The Programming Game Changes at Neurological Point B
Why Neurological Point B Requires Less, Not More or The Same Training Volume.
Most programmers assume that more neurological training automatically means better results.
The logic is simple:
If three days are good, four must be better.
But the moment an athlete reaches—or even approaches—Neurological Point B, that logic collapses. At Neuro Point B, the game changes. Completely.
More days stop being a stimulus. More days become a limiting constraint.
Why?
Because the nervous system can no longer recover + regenerate fast enough to support true maximal and dynamic output work across four sessions—the efforts required to stimulate the neural network of absolute strength.
Without regeneration, you lose compression. Without compression, you lose output. See how it cascades? And next thing you know the work is being done but it is non-propogating (stimulating) for the neurology.

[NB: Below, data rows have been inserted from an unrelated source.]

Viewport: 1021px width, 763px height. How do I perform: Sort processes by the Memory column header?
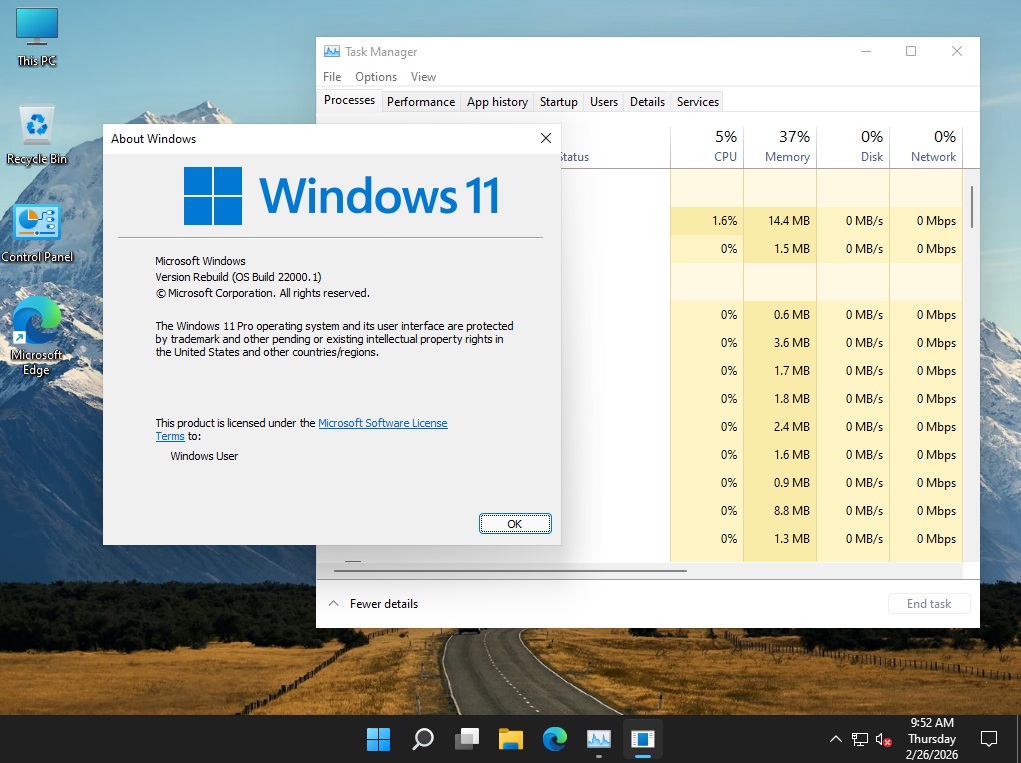tap(786, 146)
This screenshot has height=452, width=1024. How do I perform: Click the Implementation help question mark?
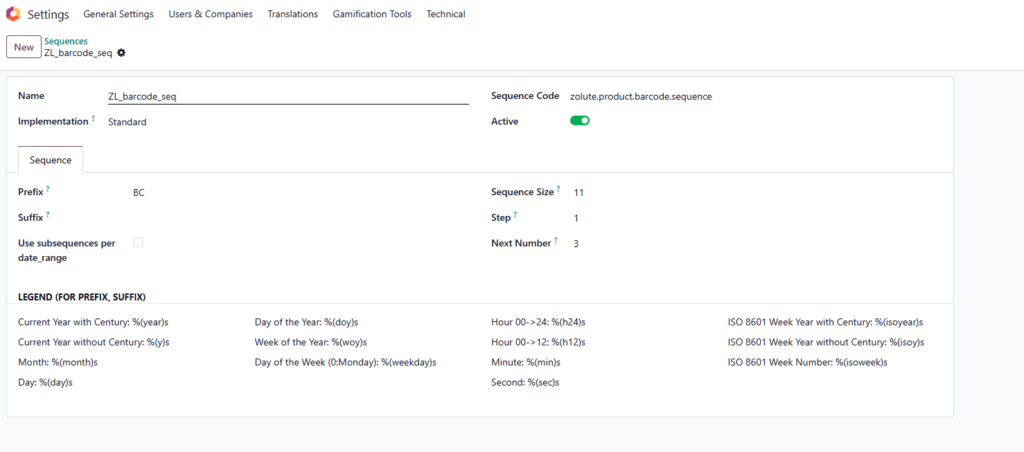tap(93, 119)
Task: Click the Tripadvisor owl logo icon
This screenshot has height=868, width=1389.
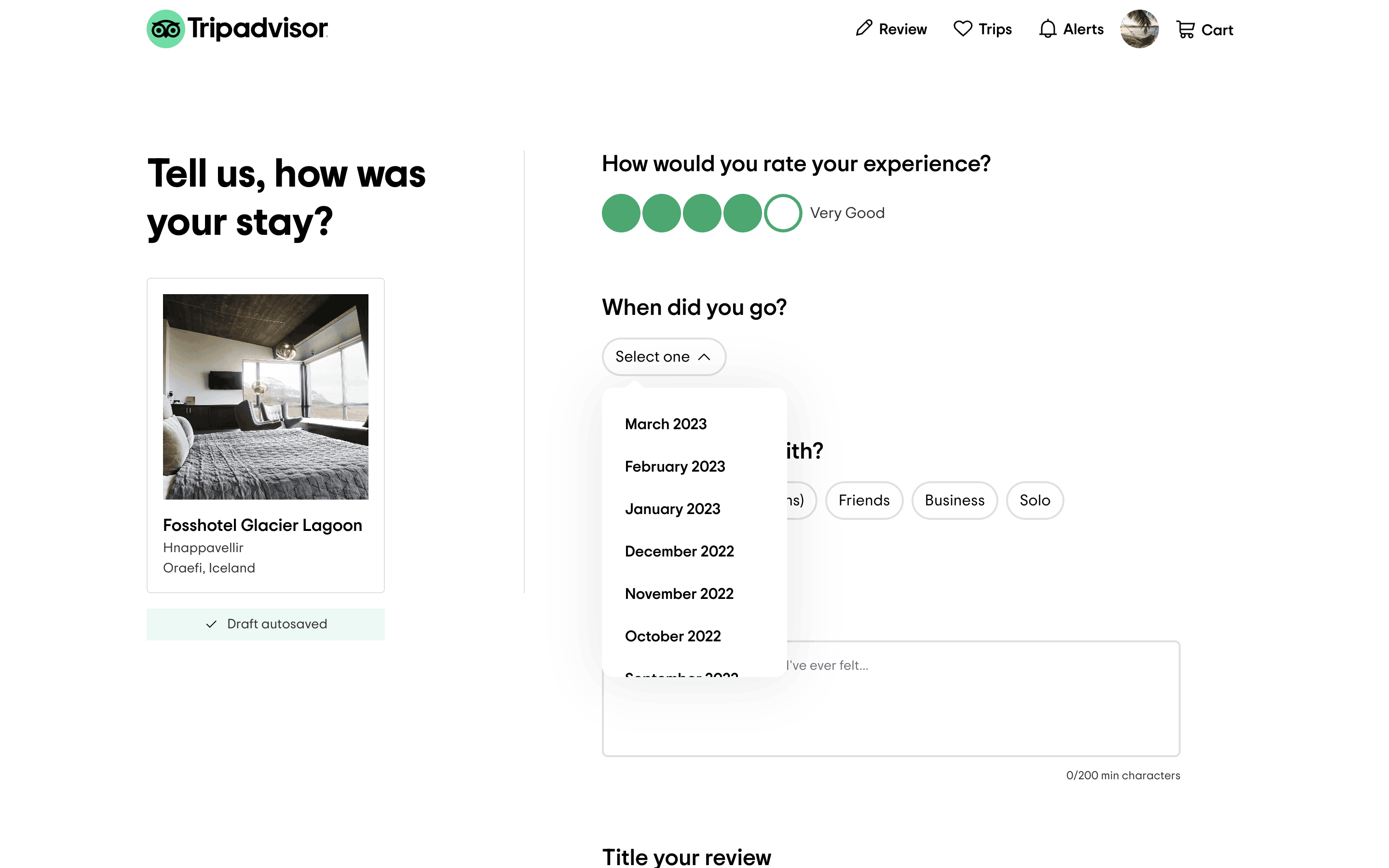Action: click(x=165, y=29)
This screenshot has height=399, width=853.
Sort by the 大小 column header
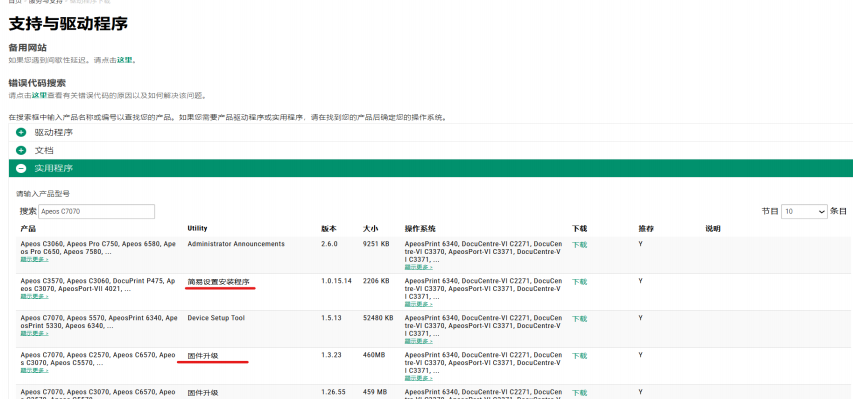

At Neurological Point B, you are no longer training an untrained system. You are training a scaled up complex system (neural network)—one with nonlinear behavior.
And Donnella Meadows taught us that in nonlinear systems:
One plus one does not always equal two.
Four is not better than three—at (or near) Neurological Point B.
Because of the intensity–duration relationship, once intensity climbs to Point B levels outputs, duration (and weekly sessions count) must fall to protect the training stimulus.
This is the exact part of programming most miss.
Want to program conjugate the way 2025 (and beyond) demands?
That starts with establishing a Point A and generating a real-time roadmap to Point B.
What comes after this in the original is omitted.